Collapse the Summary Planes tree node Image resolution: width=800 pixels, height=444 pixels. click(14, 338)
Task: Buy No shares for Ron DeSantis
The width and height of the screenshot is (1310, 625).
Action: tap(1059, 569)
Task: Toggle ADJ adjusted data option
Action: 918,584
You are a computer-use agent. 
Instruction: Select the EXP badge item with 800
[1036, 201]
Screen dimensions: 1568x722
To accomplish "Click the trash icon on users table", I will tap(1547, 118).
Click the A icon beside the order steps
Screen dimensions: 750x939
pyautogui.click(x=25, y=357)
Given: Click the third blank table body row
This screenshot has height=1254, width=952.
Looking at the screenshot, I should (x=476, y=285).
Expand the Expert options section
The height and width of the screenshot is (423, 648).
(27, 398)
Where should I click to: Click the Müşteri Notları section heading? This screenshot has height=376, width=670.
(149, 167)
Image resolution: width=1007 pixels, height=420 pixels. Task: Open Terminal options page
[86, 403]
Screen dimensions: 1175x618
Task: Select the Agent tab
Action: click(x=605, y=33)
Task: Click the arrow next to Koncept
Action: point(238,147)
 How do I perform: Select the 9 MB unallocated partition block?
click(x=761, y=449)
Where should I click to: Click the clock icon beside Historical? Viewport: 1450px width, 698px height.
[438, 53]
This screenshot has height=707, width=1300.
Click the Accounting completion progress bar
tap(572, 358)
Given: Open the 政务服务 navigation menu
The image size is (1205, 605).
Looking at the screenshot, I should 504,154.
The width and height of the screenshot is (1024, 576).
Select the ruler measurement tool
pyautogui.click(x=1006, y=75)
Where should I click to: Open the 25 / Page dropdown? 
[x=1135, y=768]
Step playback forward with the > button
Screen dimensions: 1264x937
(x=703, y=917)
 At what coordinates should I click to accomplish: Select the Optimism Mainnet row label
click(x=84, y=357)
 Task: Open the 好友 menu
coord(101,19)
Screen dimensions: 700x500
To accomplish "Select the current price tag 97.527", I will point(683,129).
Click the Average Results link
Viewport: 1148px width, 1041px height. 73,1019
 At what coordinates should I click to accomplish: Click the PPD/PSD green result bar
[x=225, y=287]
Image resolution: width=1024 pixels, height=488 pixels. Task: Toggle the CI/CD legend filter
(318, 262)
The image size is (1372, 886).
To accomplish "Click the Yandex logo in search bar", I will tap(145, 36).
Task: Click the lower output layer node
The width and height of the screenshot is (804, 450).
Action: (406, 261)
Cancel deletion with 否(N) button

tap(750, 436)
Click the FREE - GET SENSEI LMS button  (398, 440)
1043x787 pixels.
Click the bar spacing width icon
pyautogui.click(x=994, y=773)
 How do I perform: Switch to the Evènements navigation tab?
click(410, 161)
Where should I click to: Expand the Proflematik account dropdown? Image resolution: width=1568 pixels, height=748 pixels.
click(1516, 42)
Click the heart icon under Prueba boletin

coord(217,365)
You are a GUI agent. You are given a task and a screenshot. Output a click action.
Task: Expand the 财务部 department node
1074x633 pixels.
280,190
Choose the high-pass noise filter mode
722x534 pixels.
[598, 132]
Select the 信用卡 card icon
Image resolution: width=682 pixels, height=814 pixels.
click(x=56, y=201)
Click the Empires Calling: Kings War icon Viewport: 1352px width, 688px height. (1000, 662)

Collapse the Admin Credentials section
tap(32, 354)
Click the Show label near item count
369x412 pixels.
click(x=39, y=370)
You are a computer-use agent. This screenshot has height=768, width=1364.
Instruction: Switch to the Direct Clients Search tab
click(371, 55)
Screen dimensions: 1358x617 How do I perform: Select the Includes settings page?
────
WHAT THIS TASK INVOLVES — Output the entire listing exactly, including each line.

WRITTEN RESPONSE —
Collapse the Summary Planes tree node Image resolution: width=800 pixels, height=444 pixels. click(14, 338)
Task: Buy No shares for Ron DeSantis
The width and height of the screenshot is (1310, 625).
Action: tap(1059, 569)
Task: Toggle ADJ adjusted data option
Action: 918,584
You are a computer-use agent. 
Instruction: Select the EXP badge item with 800
[1036, 201]
Screen dimensions: 1568x722
To accomplish "Click the trash icon on users table", I will tap(1547, 118).
Click the A icon beside the order steps
Screen dimensions: 750x939
pyautogui.click(x=25, y=357)
Given: Click the third blank table body row
This screenshot has height=1254, width=952.
Looking at the screenshot, I should (x=476, y=285).
Expand the Expert options section
The height and width of the screenshot is (423, 648).
(27, 398)
Where should I click to: Click the Müşteri Notları section heading? This screenshot has height=376, width=670.
(149, 167)
Image resolution: width=1007 pixels, height=420 pixels. Task: Open Terminal options page
[86, 403]
Screen dimensions: 1175x618
Task: Select the Agent tab
Action: click(x=605, y=33)
Task: Click the arrow next to Koncept
Action: point(238,147)
 How do I perform: Select the 9 MB unallocated partition block?
click(x=761, y=449)
Where should I click to: Click the clock icon beside Historical? Viewport: 1450px width, 698px height.
[438, 53]
This screenshot has height=707, width=1300.
Click the Accounting completion progress bar
tap(572, 358)
Given: Open the 政务服务 navigation menu
The image size is (1205, 605).
Looking at the screenshot, I should 504,154.
The width and height of the screenshot is (1024, 576).
Select the ruler measurement tool
pyautogui.click(x=1006, y=75)
Where should I click to: Open the 25 / Page dropdown? 
[x=1135, y=768]
Step playback forward with the > button
Screen dimensions: 1264x937
(x=703, y=917)
 At what coordinates should I click to accomplish: Select the Optimism Mainnet row label
click(x=84, y=357)
 Task: Open the 好友 menu
coord(101,19)
Screen dimensions: 700x500
To accomplish "Select the current price tag 97.527", I will point(683,129).
Click the Average Results link
Viewport: 1148px width, 1041px height. 73,1019
 At what coordinates should I click to accomplish: Click the PPD/PSD green result bar
[x=225, y=287]
Image resolution: width=1024 pixels, height=488 pixels. Task: Toggle the CI/CD legend filter
(318, 262)
The image size is (1372, 886).
To accomplish "Click the Yandex logo in search bar", I will tap(145, 36).
Task: Click the lower output layer node
The width and height of the screenshot is (804, 450).
Action: (406, 261)
Cancel deletion with 否(N) button

tap(750, 436)
Click the FREE - GET SENSEI LMS button  (398, 440)
1043x787 pixels.
Click the bar spacing width icon
pyautogui.click(x=994, y=773)
 How do I perform: Switch to the Evènements navigation tab?
click(410, 161)
Where should I click to: Expand the Proflematik account dropdown? Image resolution: width=1568 pixels, height=748 pixels.
click(1516, 42)
Click the heart icon under Prueba boletin

coord(217,365)
You are a GUI agent. You are given a task and a screenshot. Output a click action.
Task: Expand the 财务部 department node
1074x633 pixels.
280,190
Choose the high-pass noise filter mode
722x534 pixels.
[598, 132]
Select the 信用卡 card icon
Image resolution: width=682 pixels, height=814 pixels.
click(x=56, y=201)
Click the Empires Calling: Kings War icon Viewport: 1352px width, 688px height. (1000, 662)

Collapse the Admin Credentials section
tap(32, 354)
Click the Show label near item count
369x412 pixels.
click(x=39, y=370)
You are a computer-use agent. This screenshot has height=768, width=1364.
Instruction: Switch to the Direct Clients Search tab
click(371, 55)
Screen dimensions: 1358x617 How do I perform: Select the Includes settings page?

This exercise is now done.